YOLO, a new approach to object detection. Prior work on object detection repurposes classifiers to perform detection. Instead, we frame object detection as a regression problem to spatially separated bounding boxes and associated class probabilities. A single neural network predicts bounding boxes and class probabilities directly from full images in one evaluation. Since the whole detection pipeline is a single network, it can be optimized end-to-end directly on detection performance.

Yolo

YOLO (You Only Look Once) real-time object detection algorithm, which is one of the most effective object detection algorithms that also encompasses many of the most innovative ideas coming out of the computer vision research community. Object detection is a critical capability of autonomous vehicle technology. It’s an area of computer vision that’s exploding and working so much better than just a few years ago. At the end of this article, we’ll see a couple of recent updates to YOLO by the original researchers of this important technique.

YOLO architecture

As shown in the first image on the above first one, the algorithm first divides the image into defined bounding boxes then runs a recognition algorithm in parallel for all of these to identify which object class they belong to, lastly, it goes on to merging these boxes intelligently to form optimal bounding boxes around the objects.

Object Detection Demo

YOLO looks at the whole image at test time so its redictions are informed by the global context in the image.

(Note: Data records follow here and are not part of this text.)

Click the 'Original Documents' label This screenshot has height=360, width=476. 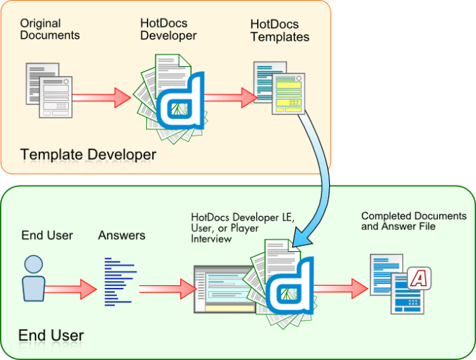click(50, 29)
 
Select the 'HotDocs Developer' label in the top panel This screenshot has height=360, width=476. click(168, 29)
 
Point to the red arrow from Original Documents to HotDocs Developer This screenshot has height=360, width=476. click(102, 97)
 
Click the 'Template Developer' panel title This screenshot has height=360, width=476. click(88, 154)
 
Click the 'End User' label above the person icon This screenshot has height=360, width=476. click(47, 235)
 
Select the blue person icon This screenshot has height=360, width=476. click(33, 278)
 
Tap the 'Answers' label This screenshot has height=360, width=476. click(122, 235)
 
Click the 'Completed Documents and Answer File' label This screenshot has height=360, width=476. click(413, 220)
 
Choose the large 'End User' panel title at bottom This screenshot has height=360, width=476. click(51, 335)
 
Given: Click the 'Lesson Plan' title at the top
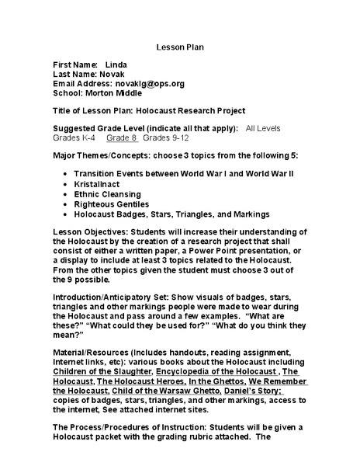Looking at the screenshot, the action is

Previous methods, like R-CNN and its variations, used a pipeline to perform this task in multiple steps. This can
be slow to run and also hard to optimize because each individual component must be trained separately. YOLO
does it all with a single neural network.

The Training:

The authors describe the training in the following way:

  • First, pretrain the first 20 convolutional layers using the ImageNet 1000-class competition dataset, using an input size of 224×224.
  • Then, increase the input resolution to 448×448.
  • Train the full network for about 135 epochs using a batch size of 64, momentum of 0.9 and decay of 0.0005.
  • Learning rate schedule: for the first epochs, the learning rate was slowly raised from 0.001 to 0.01. Train for about 75 epochs and then start decreasing it.
  • Use data augmentation with random scaling and translations, and randomly adjusting exposure and saturation.

The loss:

YOLO predicts multiple bounding boxes per grid cell. To compute the loss for the true positive, we only want one of them to be responsible for the object. For this purpose, we select the one with the highest IoU (intersection over union) with the ground truth.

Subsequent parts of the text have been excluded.